Financial Stability: Moody’s Upgrades Pakistan’s Banking Sector to Positive


Financial Resilience and Macroeconomic Recovery Drive Rating Boost

Moody’s Ratings has revised its outlook on Pakistan’s banking sector from stable to positive, citing improved economic conditions and resilient financial performance, according to a report published on Wednesday.

Signage is seen outside the Moody's Corporation headquarters in Manhattan, New York, US, November 12, 2021.— Reuters

The credit rating agency highlighted that the shift aligns with the government’s improved credit rating (Caa2 positive), with banks holding significant exposure to sovereign debt.

"We have changed our outlook on Pakistan’s banking system to positive from stable to reflect the banks’ resilient financial performance as well as improving macroeconomic conditions from very weak levels a year ago," Moody’s stated.

Banking Sector Rebounds After Previous Downgrade

Moody’s had previously downgraded Pakistan’s banking sector on March 3, 2023, lowering the long-term deposit ratings of five major banks:

  • Allied Bank Limited (ABL)
  • Habib Bank Ltd. (HBL)
  • MCB Bank Limited (MCB)
  • National Bank of Pakistan (NBP)
  • United Bank Ltd. (UBL)

The positive revision now mirrors the government’s improved credit standing, as banks continue to maintain large holdings of government securities, making up around half of total banking assets.

Challenges Remain: Debt Sustainability Still a Risk

Despite this economic recovery, Pakistan’s long-term debt sustainability remains a key concern due to its weak fiscal position and high liquidity and external vulnerability risks, Moody’s warned.

The agency projects Pakistan’s economy to grow by 3% in 2025, compared to 2.5% in 2024 and a contraction of -0.2% in 2023.

"Inflation is significantly easing, estimated at around 8% for 2025, down from an average of 23% in 2024," Moody’s noted.

Banking Performance Outlook: Key Insights

  • Problem loan formation will slow as borrowing costs and inflation decline.
  • Net interest margins will narrow due to interest rate cuts.
  • Banks will maintain adequate capital buffers, backed by strong cash generation.

Moody’s emphasized that the banking sector’s outlook improvement reflects a better operating environment.

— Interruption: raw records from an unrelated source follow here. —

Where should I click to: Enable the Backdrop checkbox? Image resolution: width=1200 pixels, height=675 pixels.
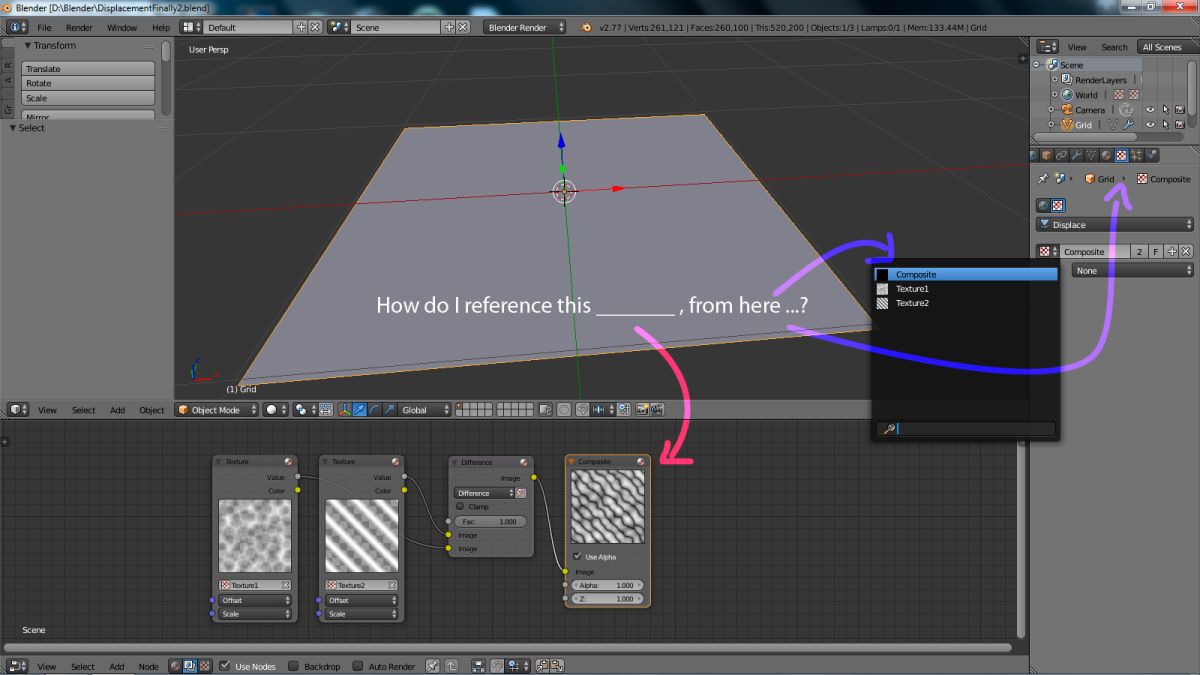(x=294, y=666)
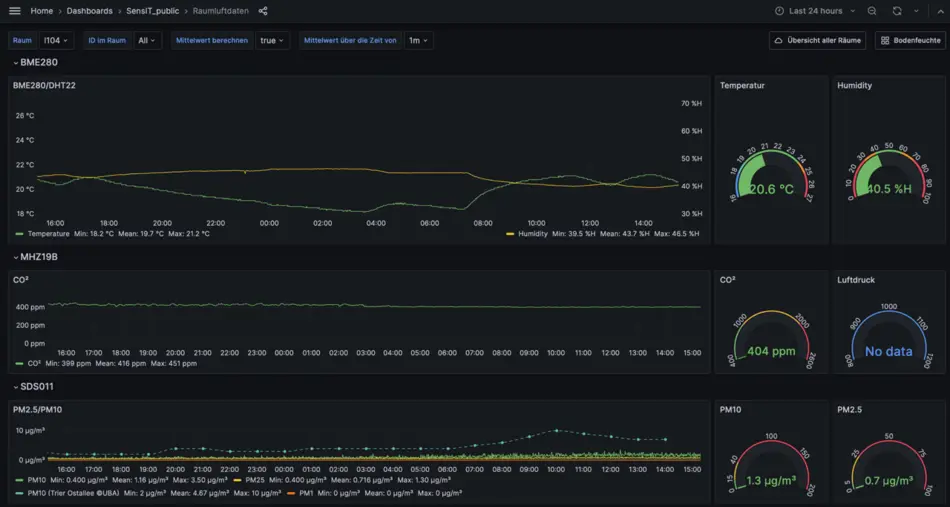Click the green CO² legend color swatch
The height and width of the screenshot is (507, 950).
point(19,363)
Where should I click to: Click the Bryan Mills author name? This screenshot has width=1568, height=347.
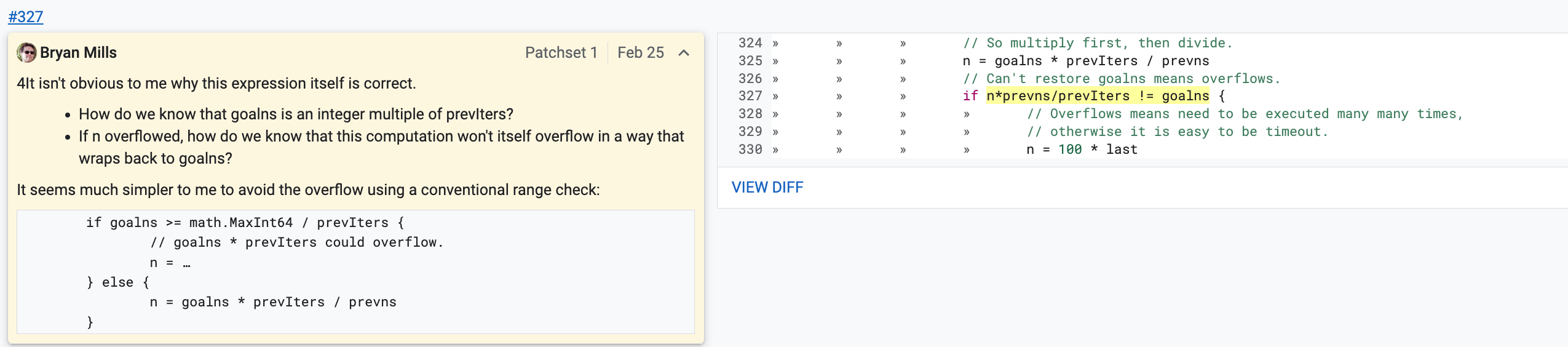point(78,53)
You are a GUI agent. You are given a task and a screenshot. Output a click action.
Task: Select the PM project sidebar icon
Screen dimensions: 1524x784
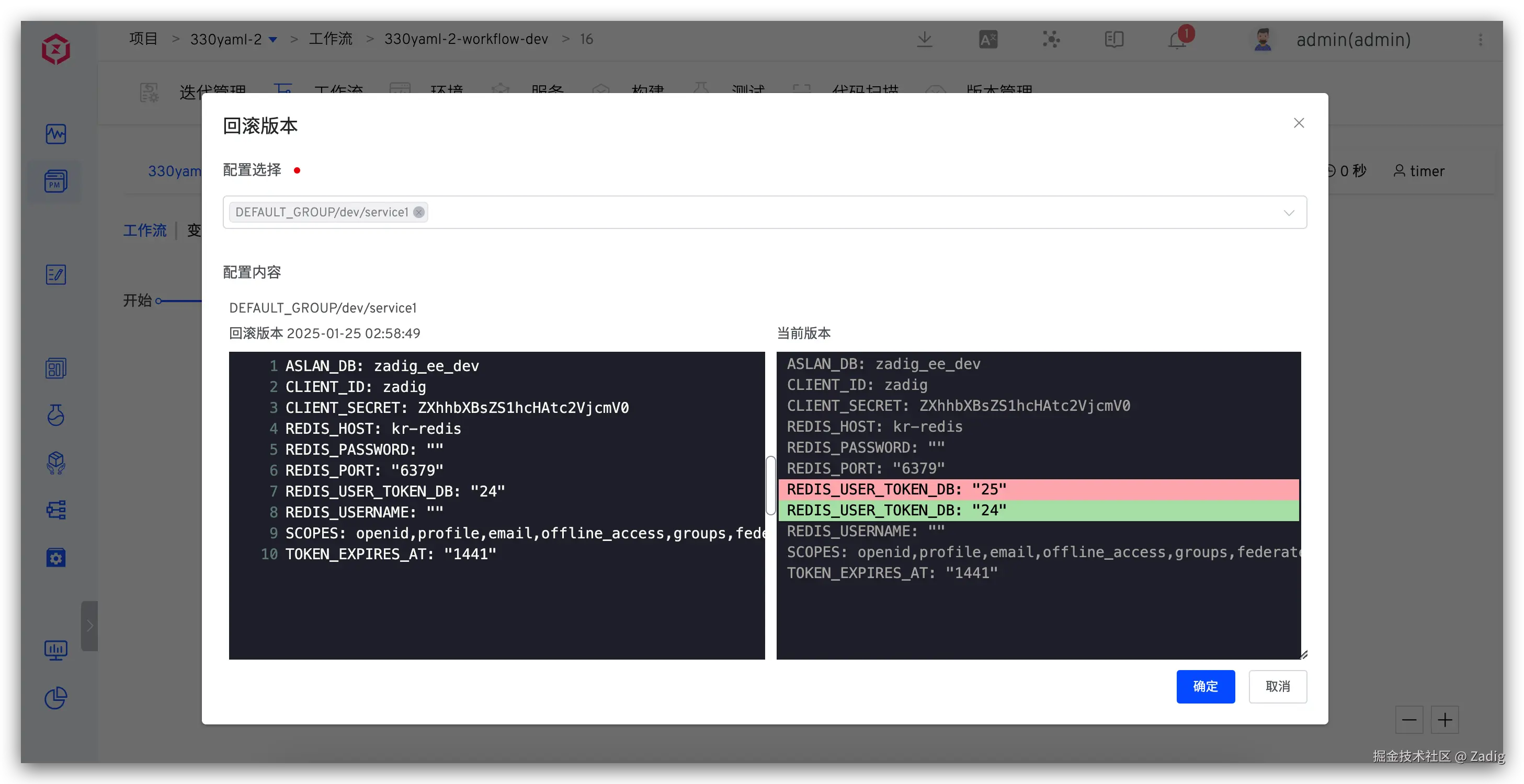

The IMF’s $7 billion, 37-month program (approved in September 2024) is expected to provide stable external financing over the next few years.

"We forecast GDP growth of 3% in 2025 and 4% in 2026, driven by a 10 percentage point cut in interest rates since June 2024," the agency added.

Foreign Exchange & Interest Rate Impact

Pakistan’s foreign exchange (FX) reserves have improved following the IMF program, reducing FX risks. Additionally, recent interest rate cuts (now at 12%) have impacted banking profitability, with margins expected to tighten due to lower returns on government securities investments.

Moody’s also noted that the removal of the Advance-to-Deposit Ratio (ADR) tax for 2025 will ease pressure on banks to expand lending, while demand remains subdued despite lower borrowing costs.

Fitch Ratings: Pakistan Making Economic Progress

Last month, Fitch Ratings acknowledged Pakistan’s progress in restoring economic stability and rebuilding external buffers. It emphasized that continued structural reforms will be critical for upcoming IMF program reviews and future financial support from multilateral and bilateral lenders.

Fitch also reported that private sector credit growth turned positive in real terms in October 2024 for the first time since June 2022, reflecting economic stability and easing inflation.